L’EDITORIALE. Controlli nella movida di Soverato e Staletti: il bicchiere mezzo vuoto

Durante l’ultimo weekend, in due note discoteche che si affacciano sul mare, alcuni ragazzi hanno bevuto troppo. (Leggi la notizia) 

Qualcuno è finito in ospedale, qualcuno è stato riconsegnato ai genitori. Una cronaca in apparenza come tante in un’Italia dove la movida è forse il palcoscenico più democratico del Paese: accoglie tutti, ma non educa nessuno.

I controlli delle forze dell’ordine a Soverato e Stalettì hanno riportato a galla quello che preferiamo dimenticare tra un cocktail e una story su Instagram: ci sono minori che bevono, adulti che chiudono un occhio e buttafuori improvvisati che non hanno neppure il permesso di esserlo. “Una storia vecchia” diranno in molti: ma allora perché ci colpisce ancora?

Perché in fondo sappiamo che un ragazzo ubriaco di notte è il sintomo di un vuoto di giorno. Un vuoto di ascolto, di educazione, creato da adulti che preferiscono la paura del “divieto” alla fatica dell’esempio. Ci accorgiamo che controllare non basta: serve accompagnare. Ecco che emerge prepotente il bisogno di genitori presenti, di meno retorica e di scuole che parlino di libertà, ma anche di limiti. 

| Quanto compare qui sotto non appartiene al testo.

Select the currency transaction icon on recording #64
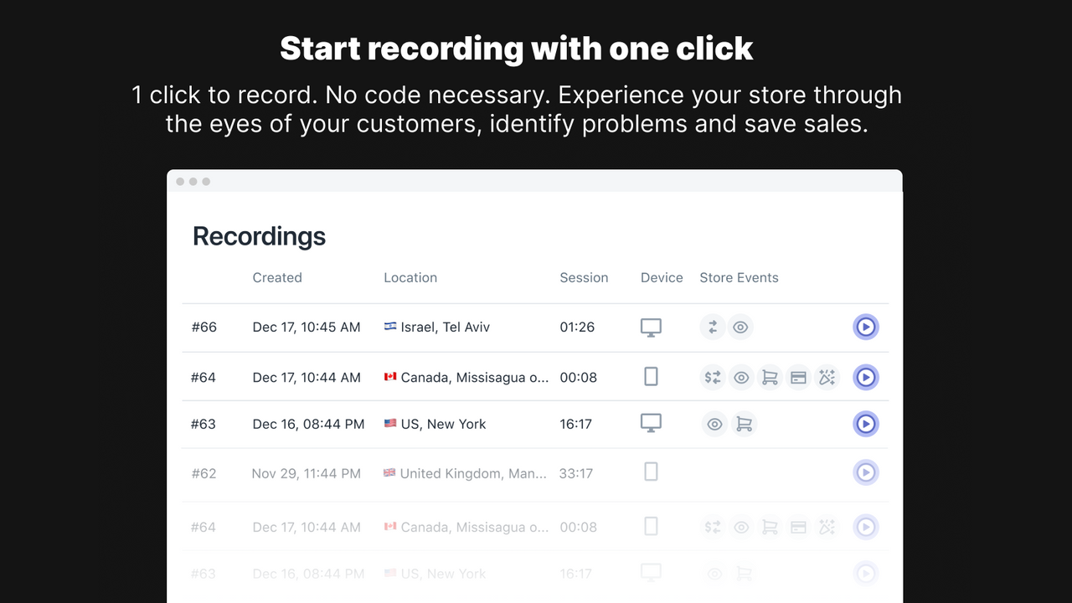This screenshot has height=603, width=1072. (712, 377)
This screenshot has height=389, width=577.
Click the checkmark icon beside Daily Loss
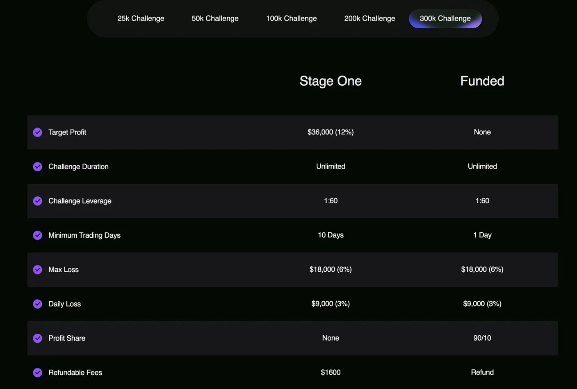(x=38, y=304)
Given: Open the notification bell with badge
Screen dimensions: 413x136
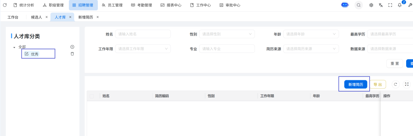Looking at the screenshot, I should point(400,5).
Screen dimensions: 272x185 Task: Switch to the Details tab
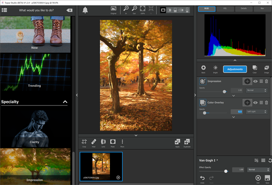[244, 8]
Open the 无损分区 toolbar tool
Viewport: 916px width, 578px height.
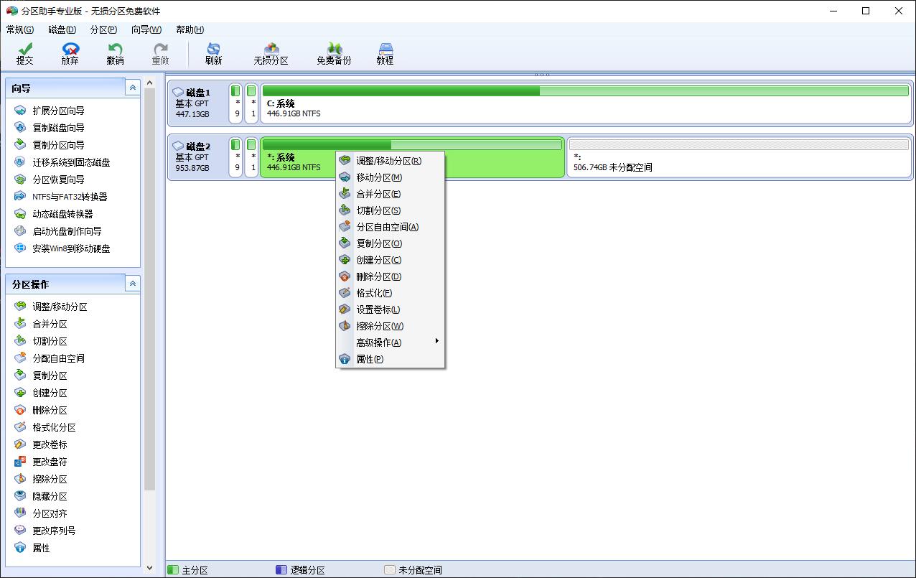271,53
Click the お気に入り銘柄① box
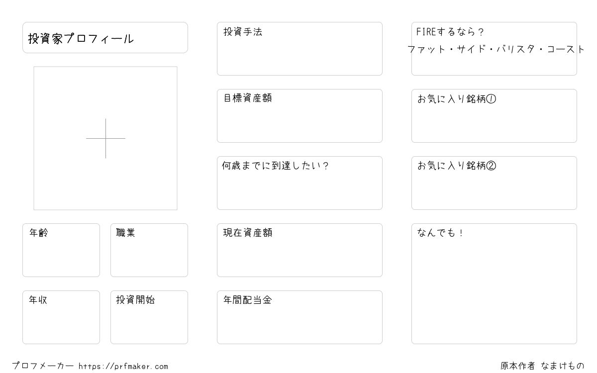Image resolution: width=597 pixels, height=373 pixels. pyautogui.click(x=494, y=116)
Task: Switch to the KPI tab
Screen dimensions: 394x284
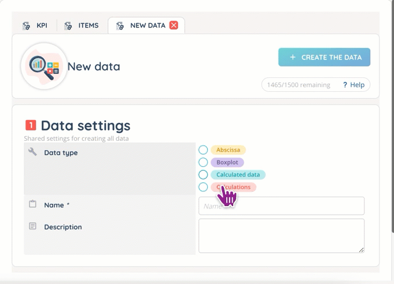Action: pos(42,25)
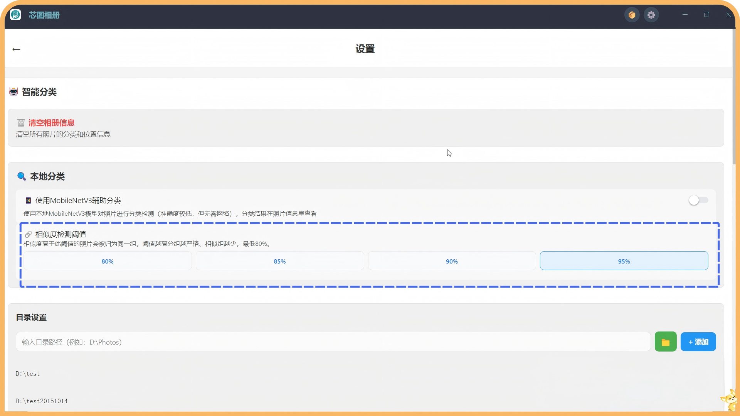Open the orange package icon in title bar
The image size is (740, 416).
click(x=632, y=15)
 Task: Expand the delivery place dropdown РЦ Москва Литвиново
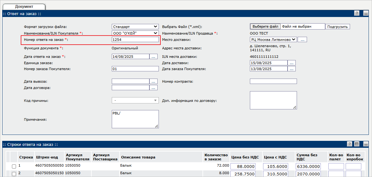[273, 40]
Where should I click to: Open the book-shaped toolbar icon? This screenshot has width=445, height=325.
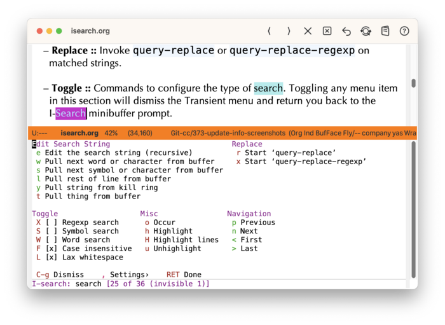[385, 31]
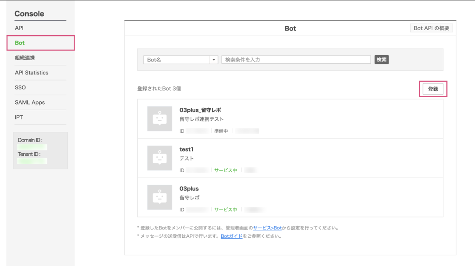Image resolution: width=475 pixels, height=266 pixels.
Task: Click the dropdown arrow beside Bot名
Action: 214,60
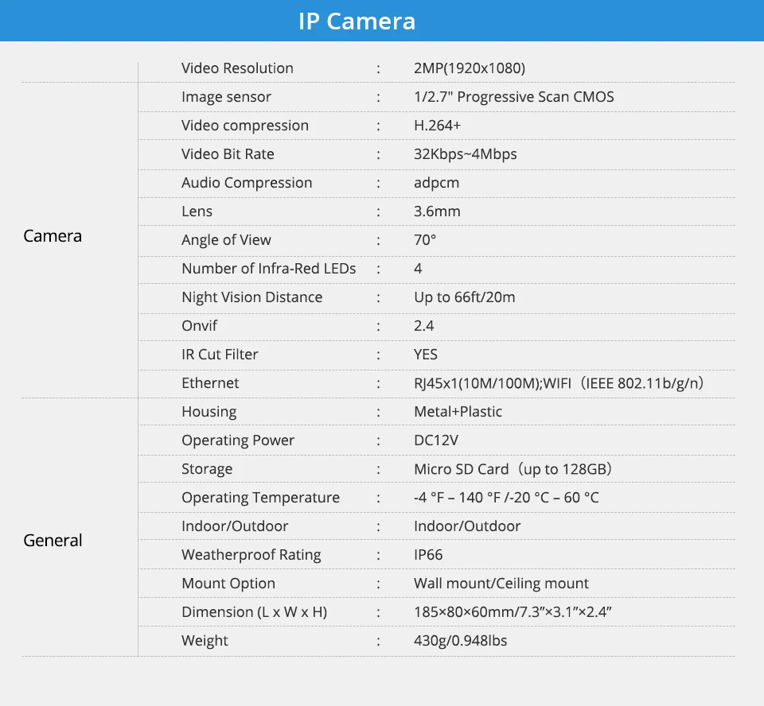
Task: Click the IP Camera header title
Action: [x=357, y=21]
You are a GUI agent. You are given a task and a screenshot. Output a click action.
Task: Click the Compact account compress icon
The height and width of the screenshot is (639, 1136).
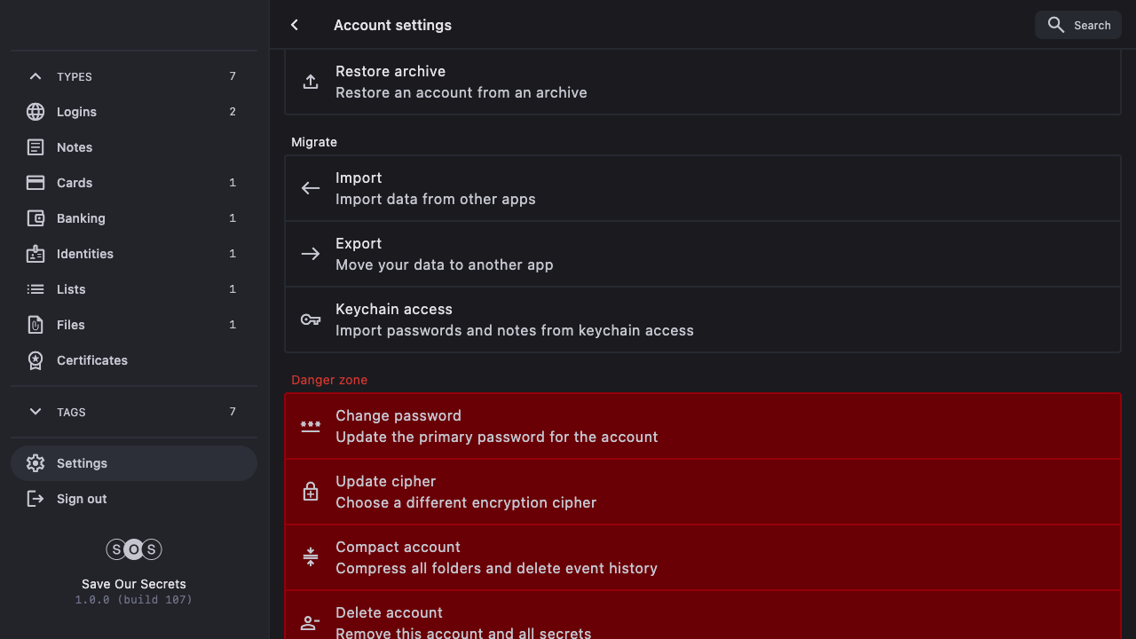tap(311, 557)
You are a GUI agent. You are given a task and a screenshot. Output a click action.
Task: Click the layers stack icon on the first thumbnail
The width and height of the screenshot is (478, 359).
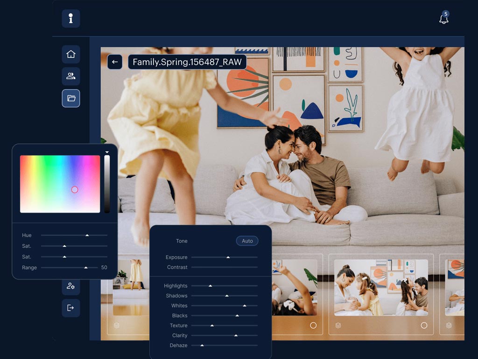[117, 325]
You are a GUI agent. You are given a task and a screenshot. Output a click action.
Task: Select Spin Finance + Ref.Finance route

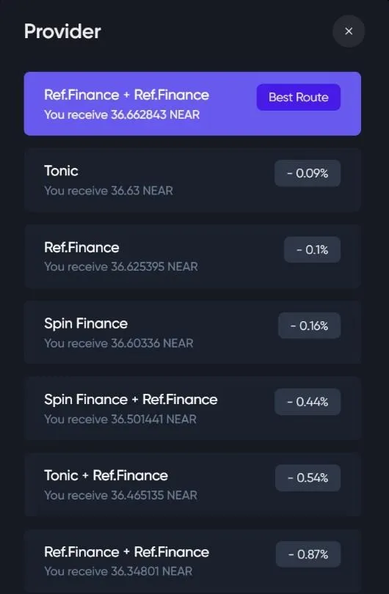(192, 408)
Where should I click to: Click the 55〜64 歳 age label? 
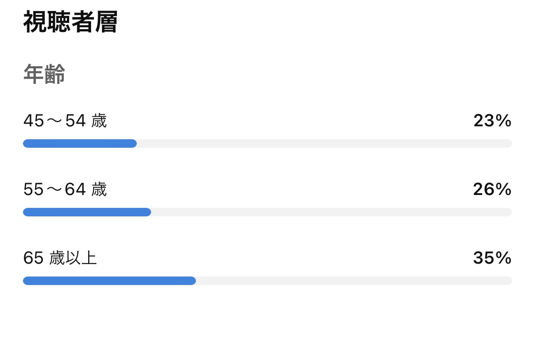(65, 189)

In questa storia però il bicchiere mezzo pieno c’è e lo porge una Polizia che non si limita a sanzionare, ma che entra nel Magna Graecia Film Festival, parla con i ragazzi e racconta cosa significa legalità tra un film d’autore e un selfie con la Lamborghini della Stradale. C’è uno Stato che ci prova a spiegare prima di punire; a educare prima di intervenire.

La movida, alla fine, è lo specchio del Paese e se vogliamo riempire quel bicchiere, non possiamo farlo solo con le multe. Serve cultura e coraggio; anche quello di dire “no”, quando tutti dicono “sì”. E il coraggio di restare sobri, in un mondo che ci vuole sempre alticci di superficialità.